◆ Information provided
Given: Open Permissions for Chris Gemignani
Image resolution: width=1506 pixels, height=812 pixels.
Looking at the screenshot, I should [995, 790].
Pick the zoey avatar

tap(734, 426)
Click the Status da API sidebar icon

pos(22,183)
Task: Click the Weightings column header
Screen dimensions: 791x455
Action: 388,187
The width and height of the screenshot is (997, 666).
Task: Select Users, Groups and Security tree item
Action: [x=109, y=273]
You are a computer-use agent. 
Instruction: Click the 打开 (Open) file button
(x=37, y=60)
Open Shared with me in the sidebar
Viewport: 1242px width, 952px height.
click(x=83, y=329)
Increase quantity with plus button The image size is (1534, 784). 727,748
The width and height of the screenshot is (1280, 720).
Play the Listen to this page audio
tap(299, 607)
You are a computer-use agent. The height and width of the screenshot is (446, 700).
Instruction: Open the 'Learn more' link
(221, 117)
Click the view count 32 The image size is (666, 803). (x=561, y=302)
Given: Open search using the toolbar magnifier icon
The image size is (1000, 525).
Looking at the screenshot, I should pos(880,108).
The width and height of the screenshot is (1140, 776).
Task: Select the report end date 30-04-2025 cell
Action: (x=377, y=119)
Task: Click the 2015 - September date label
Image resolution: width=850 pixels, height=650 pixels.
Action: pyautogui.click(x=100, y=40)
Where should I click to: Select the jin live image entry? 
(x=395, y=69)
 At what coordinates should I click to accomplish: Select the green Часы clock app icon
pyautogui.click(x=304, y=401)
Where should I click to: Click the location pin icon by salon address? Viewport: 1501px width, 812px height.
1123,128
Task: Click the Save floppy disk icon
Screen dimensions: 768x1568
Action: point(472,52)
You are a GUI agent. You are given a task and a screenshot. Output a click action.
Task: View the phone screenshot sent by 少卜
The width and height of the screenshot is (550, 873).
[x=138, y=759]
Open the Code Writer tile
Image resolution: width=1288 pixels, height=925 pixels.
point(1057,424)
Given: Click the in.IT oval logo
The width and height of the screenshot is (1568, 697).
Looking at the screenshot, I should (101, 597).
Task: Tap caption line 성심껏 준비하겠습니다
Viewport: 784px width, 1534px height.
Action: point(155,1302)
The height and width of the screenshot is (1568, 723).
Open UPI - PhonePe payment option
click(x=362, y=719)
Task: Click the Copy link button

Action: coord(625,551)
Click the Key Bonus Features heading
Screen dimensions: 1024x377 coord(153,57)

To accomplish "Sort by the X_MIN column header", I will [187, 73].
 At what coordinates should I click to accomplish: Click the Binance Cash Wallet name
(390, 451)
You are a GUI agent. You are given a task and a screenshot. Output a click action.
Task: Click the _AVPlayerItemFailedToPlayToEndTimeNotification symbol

◆ What this task involves
Pull each line containing the word "computer" out of the data above.

◆ Solution
You are a computer-use agent. 
You are a computer-use agent. The height and width of the screenshot is (446, 700).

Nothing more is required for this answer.